[PATCH] [X86][SSE] psrl(w/d/q) and psll(w/d/q) bit shifts for SSE2
Chandler Carruth
chandlerc at gmail.com
Sun Jan 4 16:04:01 PST 2015
Really sorry Simon, I lost track of this over the holidays as I became distracted with SROA stuff.
REPOSITORY
rL LLVM
================
Comment at: lib/Target/X86/X86ISelLowering.cpp:7737-7740
@@ -7747,4 +7736,6 @@
if (ZeroableRight) {
- bool ValidShiftRight1 = isSequential(Shift, 0, Size - Shift, 0, Mask);
- bool ValidShiftRight2 = isSequential(Shift, 0, Size - Shift, Size, Mask);
+ bool ValidShiftRight1 =
+ isSequentialOrUndefInRange(Mask, 0, Size - Shift, Shift);
+ bool ValidShiftRight2 =
+ isSequentialOrUndefInRange(Mask, 0, Size - Shift, Size + Shift);
----------------
Please go ahead and commit these bits and the comment update as a separate change. This change should focus on adding bit-shift variants.
================
Comment at: lib/Target/X86/X86ISelLowering.cpp:7807-7809
@@ +7806,5 @@
+
+ for (auto map : ShiftMapping) {
+ if (VT.SimpleTy != map[0])
+ continue;
+
----------------
The first thing I think needs to be re-worked here is to change how you're computing the types to work with.

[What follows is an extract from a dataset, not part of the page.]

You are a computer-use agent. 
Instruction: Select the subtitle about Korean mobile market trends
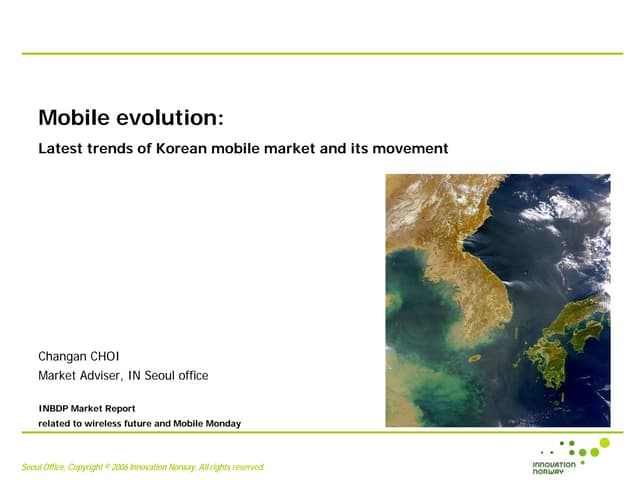(243, 149)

The table solution with a simple continue is really bad IMO. I had to spend some time thinking to see the best way to do this.

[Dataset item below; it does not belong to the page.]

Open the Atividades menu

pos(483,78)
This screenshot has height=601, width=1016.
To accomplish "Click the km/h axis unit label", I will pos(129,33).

At first, I thought the best approach would be to build a function or an actual map from VT to the range of possible other vector types that we could use in combination with a shift. Then the outer loop would just be over the specific candidate types.

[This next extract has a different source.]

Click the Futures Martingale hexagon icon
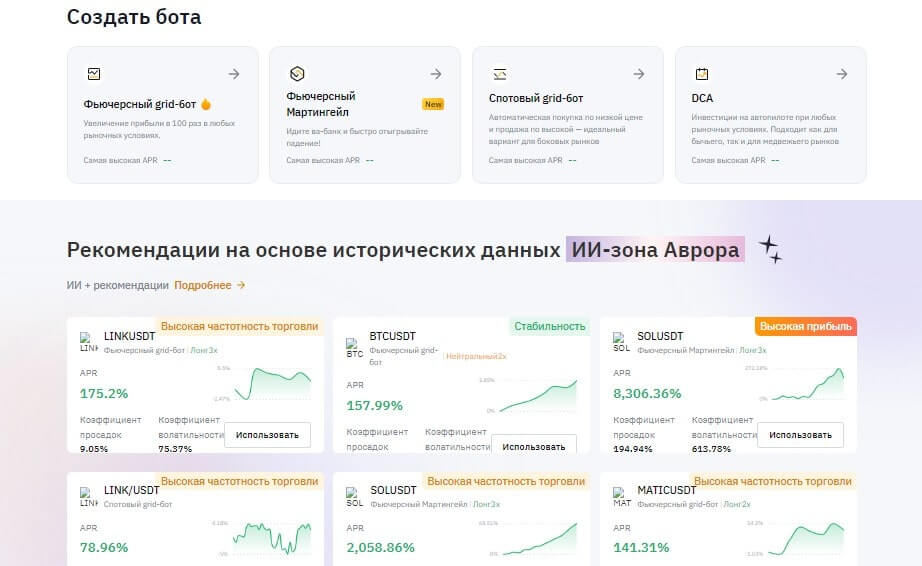The image size is (922, 566). pos(296,74)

But then it occurred to me that you don't need to hard code any of these things.
Given an integer VT with N elements and M bits, you can just divid N by 2 and multiply M by 2 on each iteration as long as N > 1 and M <= 64. That will walk over all possible re-slicings of the vector type.
For x86 where the full permutation of types are legal, I would just add an assert that the resulting vector type is legal. This completely removes the need for a table or SSE2 vs AVX2 distinctions. And it leaves you with a single loop with no continues.
================
Comment at: lib/Target/X86/X86ISelLowering.cpp:7826-7841
@@ +7825,18 @@
+ bool ZeroableRight = true;
+ for (int i = 0, e = Size * Scale; i != e; i += Scale) {
+ for (int j = Scale - Shift; j < Scale; j++) {
+ ZeroableRight &= Zeroable[i + j];
+ }
+ }
+
+ if (ZeroableRight) {
+ bool ValidShiftRight1 = true;
+ bool ValidShiftRight2 = true;
+
+ for (unsigned i = 0, e = Size * Scale; i != e; i += Scale) {
+ ValidShiftRight1 &= isSequentialOrUndefInRange(
+ Mask, i, Scale - Shift, i + Shift);
+ ValidShiftRight2 &= isSequentialOrUndefInRange(
+ Mask, i, Scale - Shift, i + Shift + Mask.size());
+ }
+
----------------
You can merge all of these tests into a single predicate function which has an outer loop containing an inner loop and two calls to isSequentialOrUndefInRange.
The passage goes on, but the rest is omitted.